If it is determined that the S1615 is not the higher version, since the update of the HAL module 343 is unnecessary, the temporary module information file, that is, the update target module information file is deleted, and the update of the corresponding module is terminated.

If it is determined that the S1615 is the higher version, that is, if the update of the HAL module 343 is determined, the module updater 349 obtains the update target module binary (S1617). In other words, obtain the temporary module binary of the update target module. When the temporary module binary is normally acquired, the 'MH_infInstall (M_Char * name, M_Char * path') API 'is called (S1619), and the HAL module 343 installs the higher version HAL module 343 (S1621) and the result value is obtained. The module is transmitted to the module updater 349 (S1623).

When the module updater 349 receives the HAL module installation result from the HAL module 343 normally, the module updater 349 deletes the update target module information file, that is, the temporary module information file (S1625). If the return value of the 'MH_infInstall' function is 1, the terminal is rebooted (S1627).

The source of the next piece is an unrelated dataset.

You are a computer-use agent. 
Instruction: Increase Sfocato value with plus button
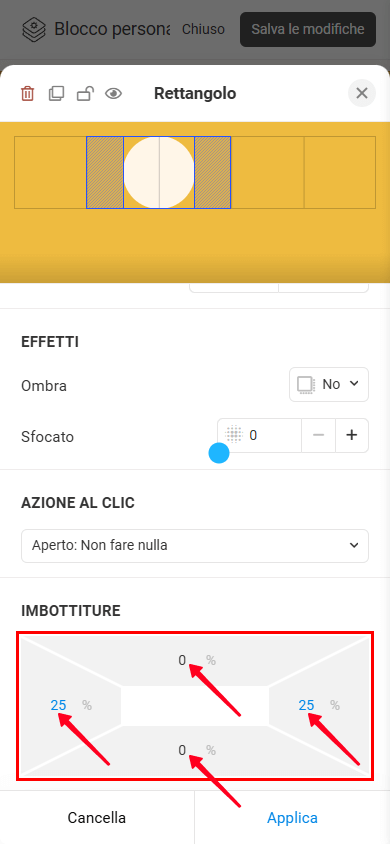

At this time, the module of the higher version is stored in the EFS in the form of a temporary file to update the module, and when the saving is completed normally, the module of the lower version is deleted and the higher version module is installed. Therefore, at the time of module update, the capacity of the higher version module should be secured in the EFS binary. 23 shows a processing process when the memory storage space is insufficient.

23 is a flowchart illustrating a module update process according to a ninth embodiment of the present invention.

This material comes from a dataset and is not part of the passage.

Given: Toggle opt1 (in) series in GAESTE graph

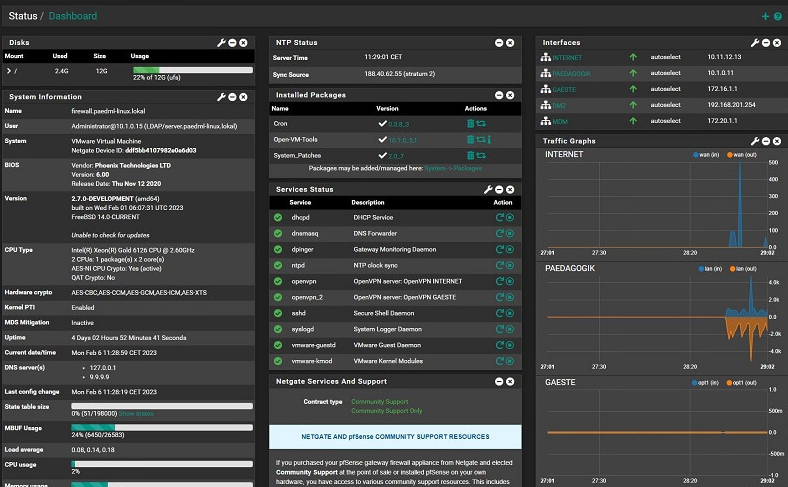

As shown in FIG. 23, when obtaining update target module information from the module update server 351 (S1701), the module updater 349 checks the module size (S1703). Then, it is checked whether the EFS binary capacity of the module size is secured (S1705).

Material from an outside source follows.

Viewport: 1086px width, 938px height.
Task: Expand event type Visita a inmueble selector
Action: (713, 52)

If the module download space is not secured in the EFS binary, the module updater 349 outputs a dialog to the user to confirm whether to delete the contents to secure the storage space (S1709).

At this time, if the user selects 'No' (S1711), the procedure ends.

However, if the user selects "Yes" (S1711), the module updater 349 outputs a list of applications that can be deleted for content deletion (S1713).

The user selects an application to delete from the application list and requests deletion (S1715).

The module updater 349 checks whether the storage space is secured after deleting the requested application (S1717).

At this time, if the storage space is not secured, the application delete process is output again to the user and the application deletion process is repeated (S1709, S1711, S1713, 1715, and S1717).

However, if space is available, module download continues.

In addition, when the EFS binary capacity is greater than or equal to the module size in step S1701 and when the storage space is secured through application deletion, the module updater 349 downloads the module binary (S1719) and installs it (S1721) to update the module. To perform.

Meanwhile, in addition to the basic API provided by the mobile platform, a module development interface for dynamically adding or updating a module is defined. The module has a passage for communicating with the outside called an interface. An interface is a "unit that assigns a name and version to a group of functions and variables." Interfaces are the basic unit for adding and updating APIs.

24 illustrates a module development interface configuration according to an embodiment of the present invention.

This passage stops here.